"You are half right, Harry, and no more. What you see in my face is suspicion of your friend."
"Founded on what, if you please?"
"Founded on what I have seen of him, and on what I know of him. When you tried to alter my opinion of Mr. Vimpany some time since, I did my best to make my view your view. I deceived myself, for your sake; I put the best construction on what he said and did, when he was staying here. It was well meant, but it was of no use. In a thousand different ways, while he was doing his best to win my favour, his true self was telling tales of him under the fair surface. Mr. Vimpany is a bad man. He is the very worst friend you could have about you at any time—and especially at a time when your patience is tried by needy circumstances."
"One word, Iris. The more eloquent you are, the more I admire you. Only, don't mention my needy circumstances again."

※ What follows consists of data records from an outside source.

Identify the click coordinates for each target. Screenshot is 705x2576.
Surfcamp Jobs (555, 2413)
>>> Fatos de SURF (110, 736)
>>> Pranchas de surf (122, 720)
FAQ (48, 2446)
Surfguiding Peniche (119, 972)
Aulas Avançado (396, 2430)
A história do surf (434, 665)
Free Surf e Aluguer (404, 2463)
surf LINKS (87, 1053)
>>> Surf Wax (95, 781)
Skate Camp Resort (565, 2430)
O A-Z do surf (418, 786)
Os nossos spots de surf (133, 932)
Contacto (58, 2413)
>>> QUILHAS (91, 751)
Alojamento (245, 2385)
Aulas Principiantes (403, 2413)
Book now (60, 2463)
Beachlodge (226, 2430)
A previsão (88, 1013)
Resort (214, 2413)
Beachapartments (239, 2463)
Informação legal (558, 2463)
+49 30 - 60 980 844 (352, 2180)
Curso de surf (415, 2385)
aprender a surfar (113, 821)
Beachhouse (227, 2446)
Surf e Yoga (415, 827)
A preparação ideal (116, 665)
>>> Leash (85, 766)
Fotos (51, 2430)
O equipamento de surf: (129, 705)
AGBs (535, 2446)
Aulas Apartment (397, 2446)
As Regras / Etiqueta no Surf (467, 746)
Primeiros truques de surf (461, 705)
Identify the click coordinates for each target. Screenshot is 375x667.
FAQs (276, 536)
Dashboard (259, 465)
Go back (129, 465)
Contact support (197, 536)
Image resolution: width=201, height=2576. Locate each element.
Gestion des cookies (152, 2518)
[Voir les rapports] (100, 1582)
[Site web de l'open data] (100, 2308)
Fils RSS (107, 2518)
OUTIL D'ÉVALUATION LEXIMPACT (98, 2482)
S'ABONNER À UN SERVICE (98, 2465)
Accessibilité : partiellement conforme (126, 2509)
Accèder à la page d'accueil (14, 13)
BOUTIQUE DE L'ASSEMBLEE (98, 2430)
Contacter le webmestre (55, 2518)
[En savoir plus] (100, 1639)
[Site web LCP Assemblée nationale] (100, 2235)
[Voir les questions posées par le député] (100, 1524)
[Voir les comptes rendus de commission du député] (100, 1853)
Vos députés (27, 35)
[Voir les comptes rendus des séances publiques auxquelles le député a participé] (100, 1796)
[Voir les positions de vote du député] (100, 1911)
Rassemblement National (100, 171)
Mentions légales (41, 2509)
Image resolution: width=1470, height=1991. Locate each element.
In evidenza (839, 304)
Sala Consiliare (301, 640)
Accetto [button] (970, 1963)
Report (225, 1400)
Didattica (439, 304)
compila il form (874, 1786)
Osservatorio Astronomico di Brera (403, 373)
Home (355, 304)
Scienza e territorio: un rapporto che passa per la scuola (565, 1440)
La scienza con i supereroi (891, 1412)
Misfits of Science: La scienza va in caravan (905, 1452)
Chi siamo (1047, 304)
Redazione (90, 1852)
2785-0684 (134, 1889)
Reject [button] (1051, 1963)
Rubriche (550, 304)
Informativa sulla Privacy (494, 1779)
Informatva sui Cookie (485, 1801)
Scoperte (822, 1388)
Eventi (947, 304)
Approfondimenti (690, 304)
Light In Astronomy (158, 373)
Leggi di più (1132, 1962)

She passed over the interruption as she had already passed over the remonstrance, without taking notice of it.
"Dearest, you are always good to me," she continued gently. "Am I wrong in thinking that love gives me some little influence over you still? Women are vain—are they not?—and I am no better than the rest of them. Flatter your wife's vanity, Harry, by attaching some importance to her opinion. Is there time enough, yet, to telegraph to Mr. Vimpany? Quite out of the question, is it? Well, then, if he must come here, do—pray, pray do consider Me. Don't let him stay in the house! I'll find a good excuse, and take a bedroom for him in the neighbourhood. Anywhere else, so long as he is not here. He turns me cold when I think of him, sleeping under the same roof with ourselves. Not with us! oh, Harry, not with us!"
Her eyes eagerly searched her husband's face; she looked there for indulgence, she looked for conviction. No! he was still admiring her.
"On my word of honour," he burst out, "you fascinate me. What an imagination you have got! One of these days, Iris, I shall be prouder of you than ever; I shall find you a famous literary character. I don't mean writing a novel; women who can't even hem a handkerchief can write a novel. It's poetry I'm thinking of. Irish melodies by Lady Harry that beat Tom Moore. What a gift! And there are fortunes made, as I have heard, by people who spoil fair white paper to some purpose. I wish I was one of them."
"Have you no more to say to me?" she asked.
"What more should there be? You wouldn't have me take you seriously, in what you have just said of Vimpany?"